The annexation of Crimea is only the beginning of a long process of adaptation that is likely to be fraught with many problems. The appearance of two new political entities within Russia may turn out to be not a geopolitical victory, but a slow-acting poison that will destroy the regime from within.

Two influential figures will be responsible for supervising the region. Oleg Belaventsev, Defense Minister Sergei Shoygu’s protégé and former head of the OJSC Slavyanka corporation, was appointed presidential envoy to the newly formed Crimean federal district. Belaventsev’s key responsibility will be to modernize and strengthen Russia’s military forces in Crimea.

Deputy Prime Minister Dmitri Kozak, one of the toughest technocrats in Russia today, who was previously responsible for the Olympic preparations, will now be in charge of supervising Crimea on behalf of the Russian government. As a former presidential envoy for the North Caucasus, Kozak was personally involved in solving interethnic conflicts. He was the one responsible for the economic recovery of Abkhazia and South Ossetia after Russia’s 2008 war with Georgia.

Kozak has also been given the task of preventing the federal budget funds that will be allocated for the incorporation of Crimea from being embezzled. The amounts projected to flow to the republic are expected to be quite large. In an interview with Kommersant, Russian Minister of Regional Development Igor Slyunyayev said that Crimea’s infrastructure is run down, that government grants account for more than 40 percent of the region’s budget, that the peninsula receives around 80 percent of its water from the Dnieper River via the North Crimean Canal, and that it imports 80 percent of its electricity. According to the minister, it will take two to three years to incorporate the new region into the Russian economy.

In order to solve the problem of Crimea’s energy deficit, the Russian government has suggested increasing gas production on the peninsula by one and a half to two times in the next few years. It is also possible that Russia will incorporate Crimea’s energy establishment into its energy system. As for the possibility of using Ukrainian energy and water systems in Crimea, apparently no decision has been made yet, nor will one be made anytime soon. This means that Crimean residents are looking at a tough transitional period with frequent water and electricity shortages.

The Kremlin, however, has promised Crimean residents as well as Russian citizens “heaven on earth” on the peninsula, including the establishment of a special economic zone, the development of a world-class resort, and, essentially, the elimination of all social problems in the territory. Russian taxpayers, however, will have to provide for all of this, although apparently they do not yet realize how such efforts will eventually affect their wallets.
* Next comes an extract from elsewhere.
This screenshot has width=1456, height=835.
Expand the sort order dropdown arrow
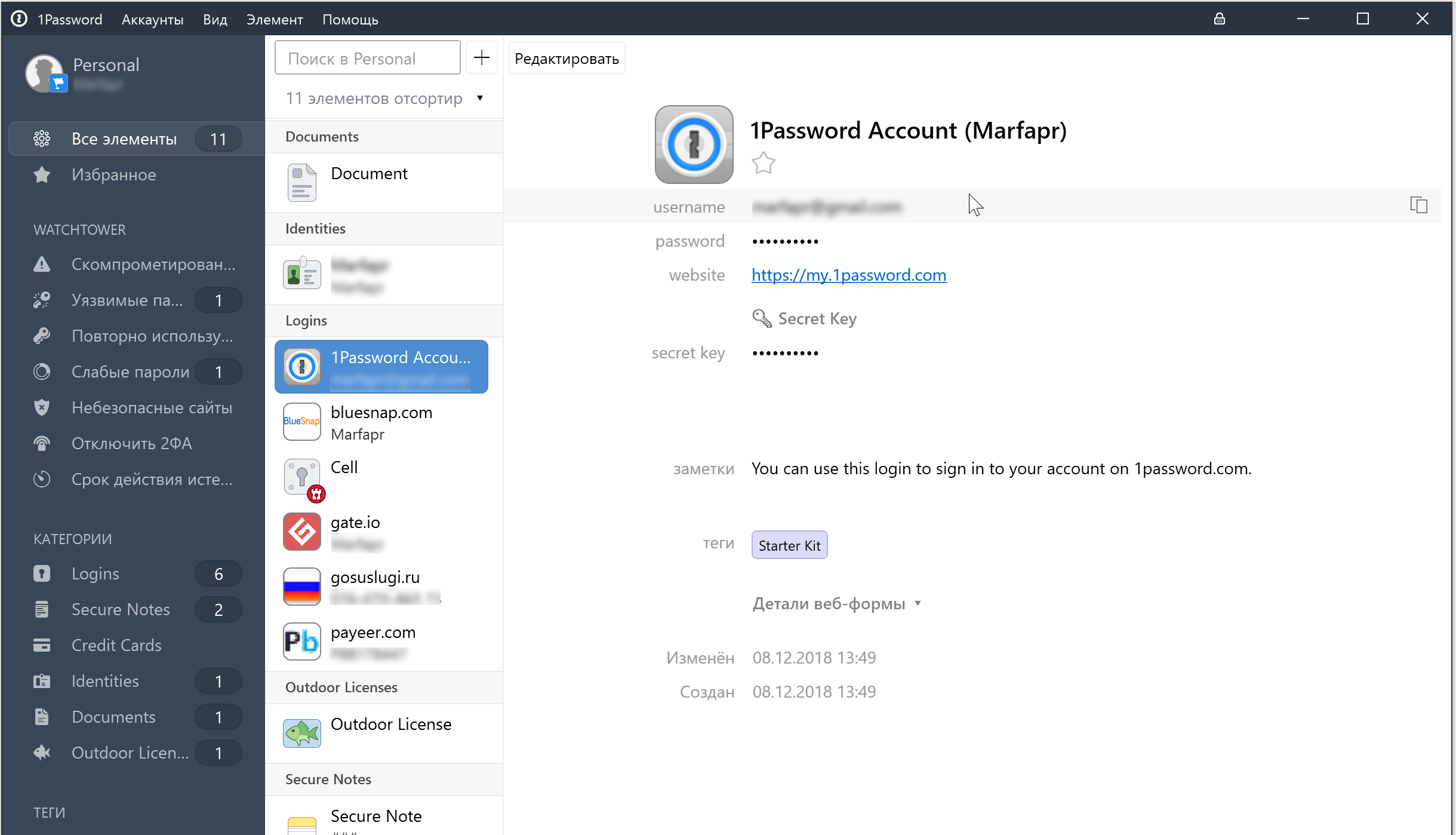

Finally, the last major issue that Russia will face in Crimea is the strong ethnic opposition of Crimean Tatars. Despite Putin’s efforts, the Crimean Tatar diaspora has recognized neither the legitimacy of the referendum in Crimea nor the legitimacy of the annexation of the peninsula. At Putin’s instruction, former president of Tatarstan Mintimer Shaimiev met in Moscow with Mustafa Dzhemilev, one of the most influential leaders within the Crimean Tatar community and head of its Majlis from 1991 to 2013. Shaimiev tried to convince Dzhemilev to support the Russian annexation of Crimea. After this meeting, Putin himself called Dzhemilev in an attempt to reach an agreement. Dzhemilev, however, took an extremely tough stance and publicly declared that he did not and would not trust the Kremlin. In his many interviews with the press, Dzhemilev has demanded that Russian troops be withdrawn from Crimea, that the referendum be boycotted and its results not be recognized, and that the territorial integrity of Ukraine be respected.

The Kremlin, however, is celebrating its victory, rejoicing at having incorporated an “essentially Russian territory.” Few realize that a precedent has been set that may prove destructive for the territory of Russia itself. The annexation of Crimea is only the beginning of a long process of adaptation that is likely to be fraught with many problems. The appearance of two new political entities within Russia may turn out to be not a geopolitical victory, but a slow-acting poison that will destroy the regime from within.